I am from Iowa so I can say this.  Thank God their caucus’ are over tonight.  The average Iowan has been subjected to more pounds of hot air per person than anywhere else in the United States.  It is a wonder there is any air left in Iowa.  And the rest of us have been forced into being witnesses to the prolific misuse of hot hot air.

Regular folks in Iowa can’t even eat their lunch in peace.  A story in the Wall Street Journal told about a life long Republican, a senior citizen who was eating his lunch in his favorite restaurant and in walks Hillary Clinton and a bevy of media and secret service folks and who knows who else.  He has never liked either of  the Clintons and has to slink down low so she doesn’t see him and come over to him.  Now that is a situation no American should have to be subjected to.  When faced with being cornered by a politician, every American should be guaranteed the right to be able to duck down a side street of their choice.  Perhaps campaigns should be required to send out a runner ahead of the candidate warning everyone that they are approaching.   That way people who don’t want to be bothered could get out of the way.

Imagine being bombarded by TV ads for months and months on end, getting piles of glossy junk mail you don’t want, and listening to those annoying canned phone messages all hours of the day.  I wouldn’t blame Iowans for demanding a special privacy law where one could “opt out” of the political ad blizzard.  Of course, all this hoopla brings in millions of dollars to the state and of course one has to take that into consideration before being too critical of the whole process.

In fact, perhaps Iowans could create a whole new industry called POLITICALOPINIONATING.  Since politicians are apparently willing to spend millions of dollars just to curry the favor of otherwise sensible people, why not make Politicalopinionating a full time industry?  Instead of bothering with having a Congress, whenever the country is facing a major issue, just have the pros and cons of the issue presented to Iowans for them to “Caucus” on it.  Paid volunteers could be sent swarming over every corner of the state to badger the citizens into sharing their opinions.  Individual Iowans who “cacus” could be paid a fee for their participation.  It would probably be more entertaining and cheaper than having a Congress where people are paid for doing nothing.

Iowans have to put up with alot these days.  Not only do innocent people have to dodge political zealots, but suppose they want to get stay in Des Moines over the Christmas Holidays.   Why they couldn’t do it because every room has been taken up with TV talking heads who can spend hours explaining that a race is too close to call.   I just hope they charge plenty to all those New Yawk and Warshington experts to stay at the Best Western out in Clive.

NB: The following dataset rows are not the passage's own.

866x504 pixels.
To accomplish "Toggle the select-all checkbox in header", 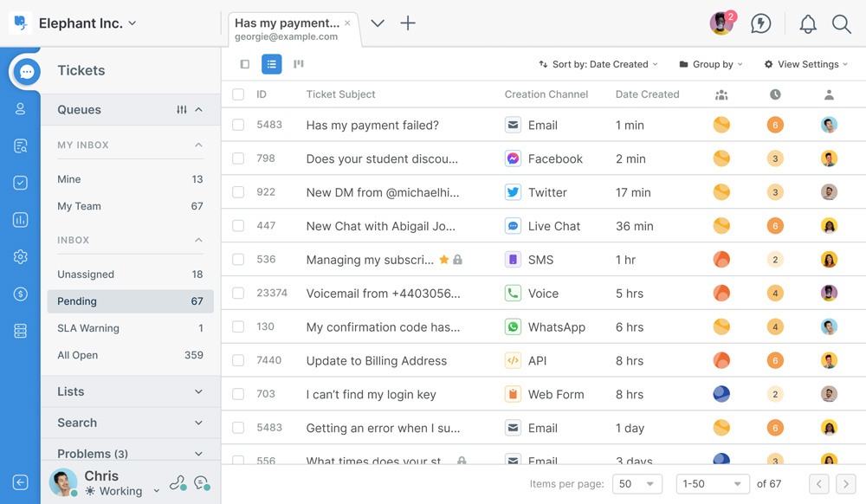I will pyautogui.click(x=238, y=94).
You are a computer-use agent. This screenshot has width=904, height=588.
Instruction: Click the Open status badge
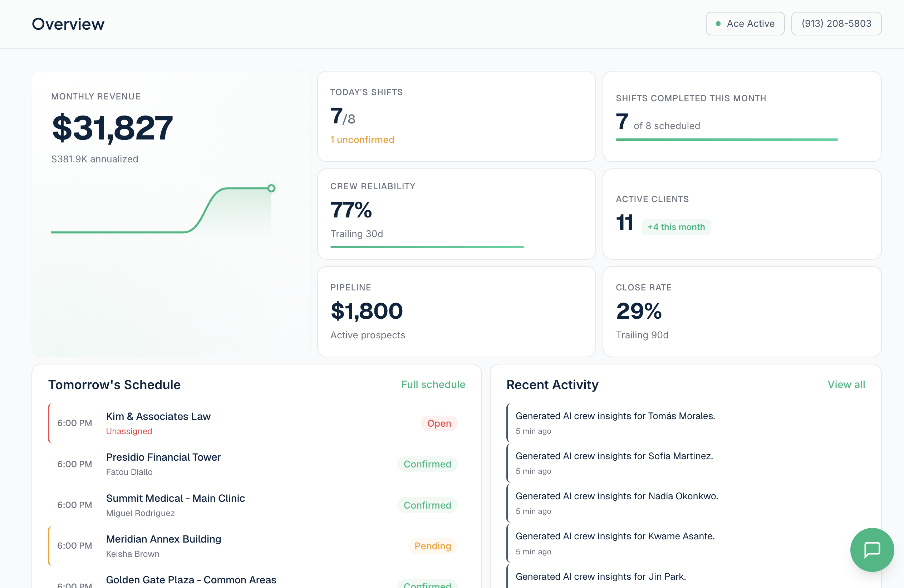pos(439,423)
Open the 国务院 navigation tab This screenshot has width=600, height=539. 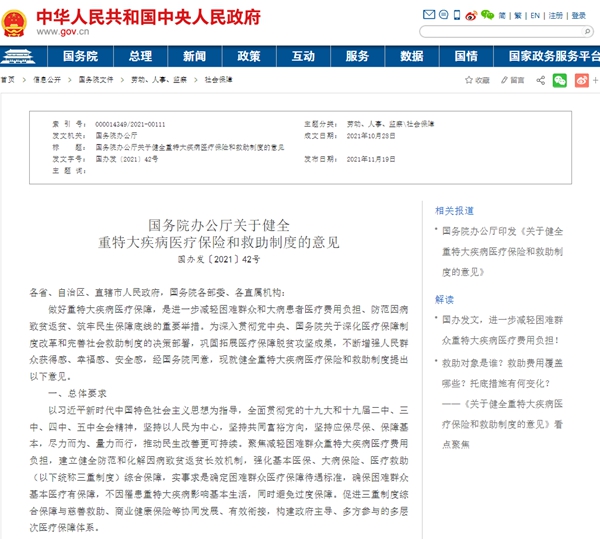click(x=82, y=57)
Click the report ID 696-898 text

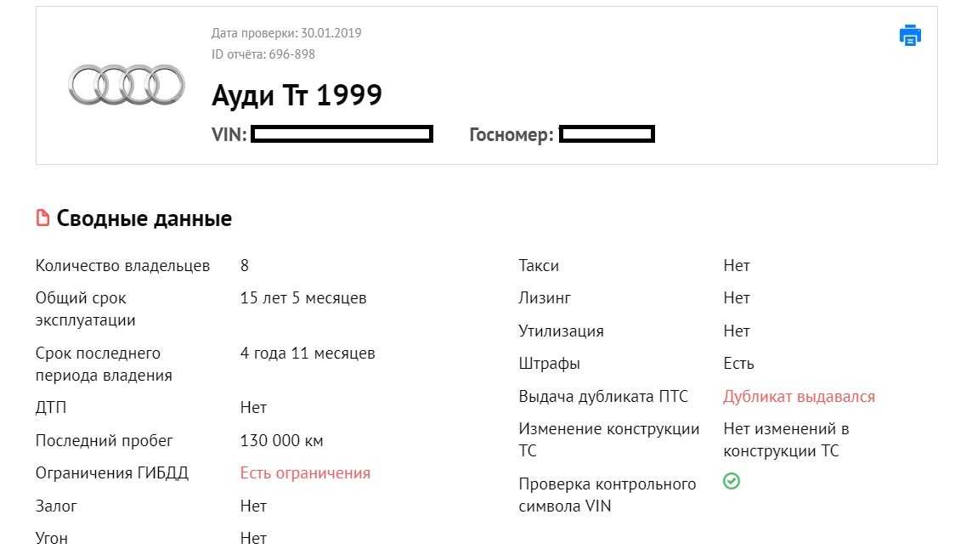[263, 54]
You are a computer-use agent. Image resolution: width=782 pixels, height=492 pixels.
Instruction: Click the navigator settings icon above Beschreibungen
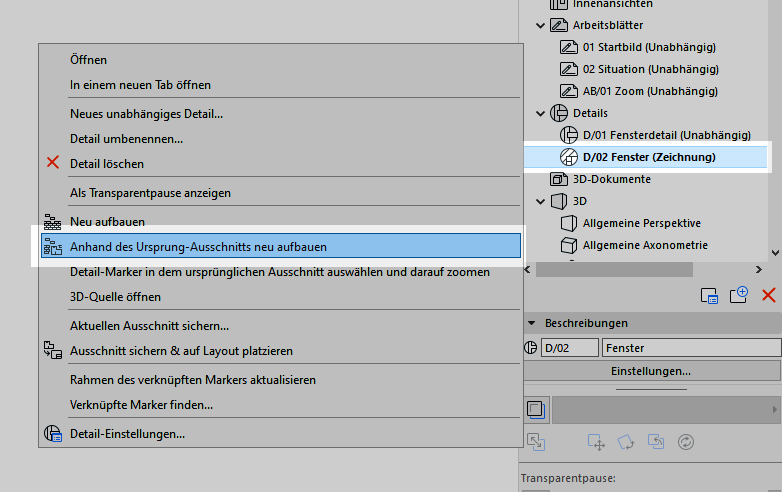[710, 295]
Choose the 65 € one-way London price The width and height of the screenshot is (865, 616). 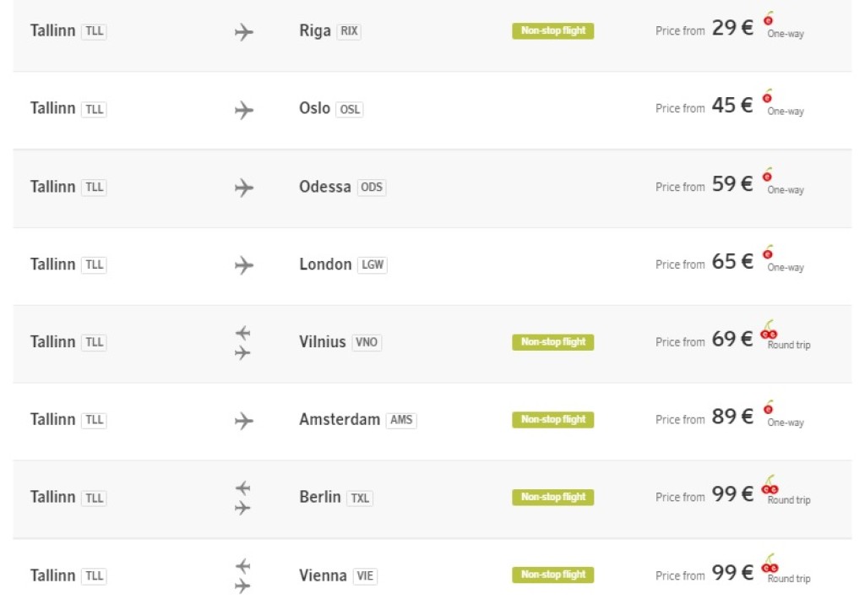[x=732, y=262]
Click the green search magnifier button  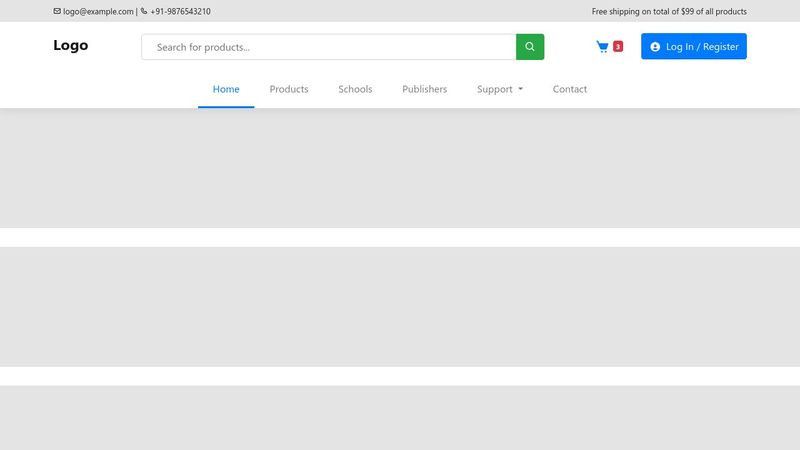pyautogui.click(x=530, y=47)
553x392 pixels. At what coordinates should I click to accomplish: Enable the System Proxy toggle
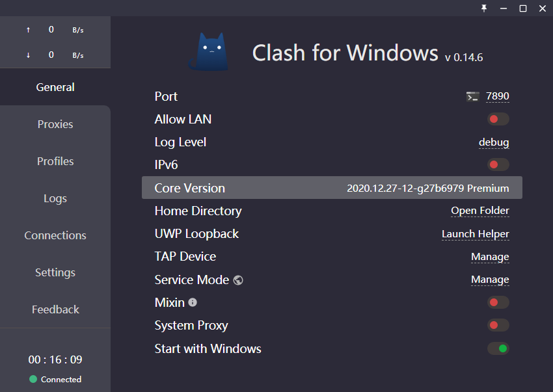tap(498, 325)
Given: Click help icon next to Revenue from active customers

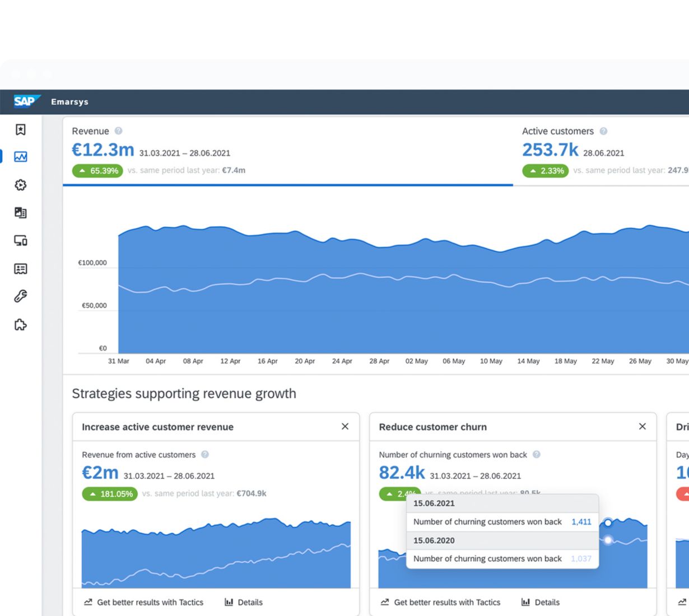Looking at the screenshot, I should click(x=205, y=455).

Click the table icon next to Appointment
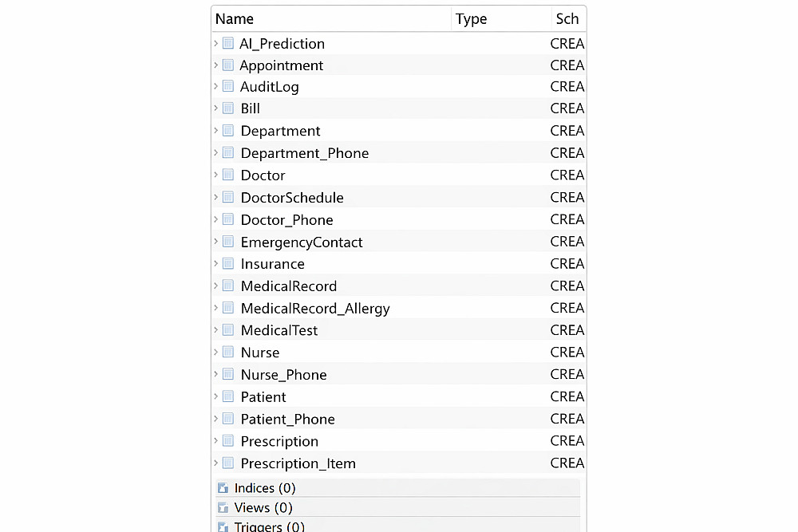tap(228, 65)
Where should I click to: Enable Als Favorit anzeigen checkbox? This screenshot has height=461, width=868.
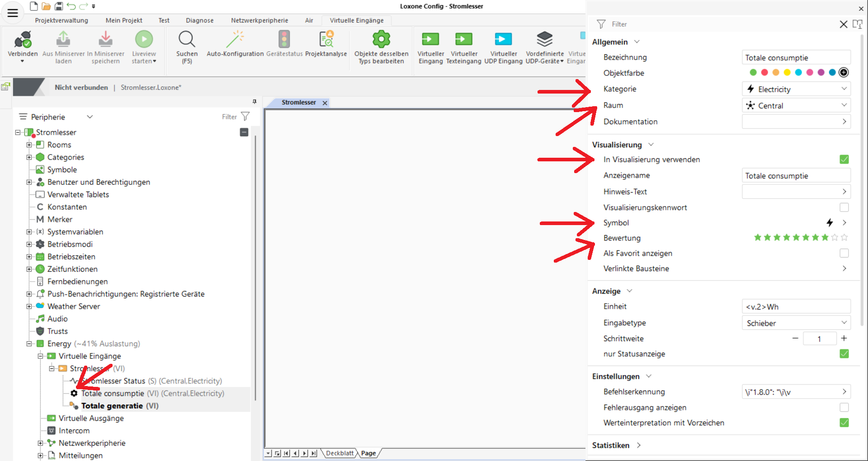844,253
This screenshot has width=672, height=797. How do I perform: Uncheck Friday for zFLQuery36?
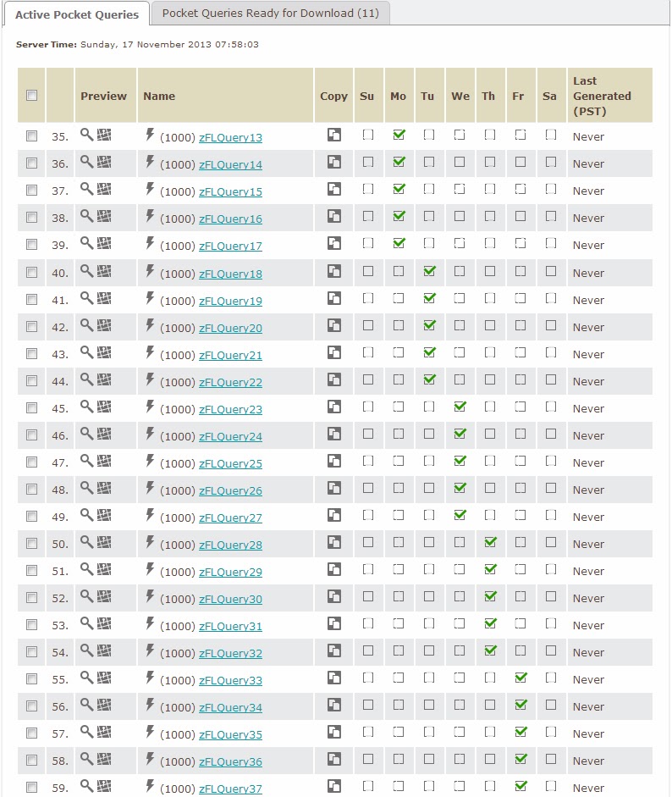[521, 759]
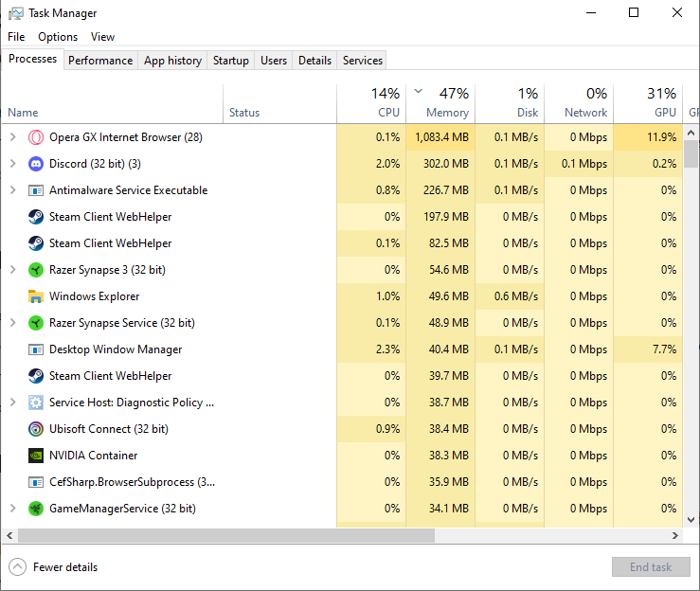Expand the Discord process group
Viewport: 700px width, 591px height.
coord(12,164)
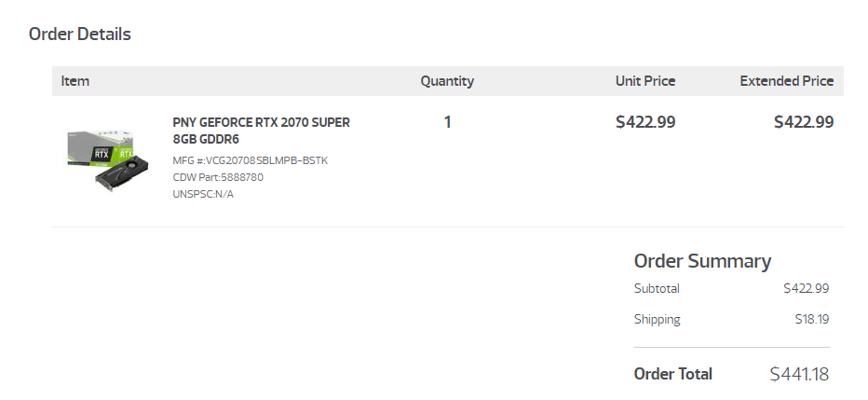868x400 pixels.
Task: Select the Item column header
Action: click(x=75, y=81)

To top things off, Iowans have had to suffer the indignaty of having their own politicians put a tax on pumpkins if they are used for decorations, but not if they are used for making pies.  Who is gonna follow Eldon Farmsmith home to see if his grandkids carve them up or if his wife bakes pies with them?  I tell you it is going to teach a whole generation of God fearing people to learn to lie.  Like Meridith Wilson said in the famous song Music Man song, trouble starts with the letter P except it isn’t P for pool, it is P for Pumpkins.  I think if any of these presidential candidates wanted to do some good, they would take a strong position on the pumpkin tax.  Better yet, maybe the whole state could have a pumpkin party just like the Boston Tea party only they could throw all the pumpkins they can gather together into Spirit Lake or the Mississippi River.

For the sake of the country lets all just say “No Way” to the IOwa-way.  No more cornering innocent senior citizens who are just trying to eat their lunch in peace.  No more annoying junk mail.  Lets support Iowa moving their cacus day back to November 2, long after both parties have held their nominating convention. I like the guy who was interviewed on TV tonight when he said ” I will vote for any politician who leaves me alone”.  Finally, a voice of reason in the media wilderness we know and love as Iowa.